WHAT TO WORK ON =>
Can you recast every line of these records as a JSON list of strings, one string per line, skipping blank lines and leaving the pictures out?

┏━━

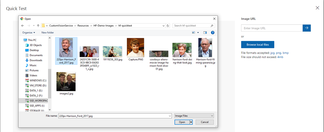324x132 pixels.
Task: Click the Enter Image URL field
Action: (271, 28)
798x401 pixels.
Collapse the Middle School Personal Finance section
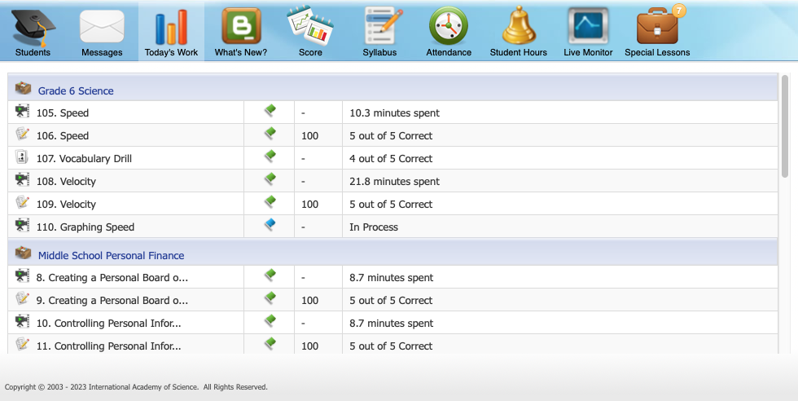pos(111,255)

┗━━

ANSWER IN FULL =>
[
  "324x132 pixels.",
  "Task: Click the Enter Image URL field",
  "Action: (271, 28)",
  "798x401 pixels.",
  "Collapse the Middle School Personal Finance section",
  "pos(111,255)"
]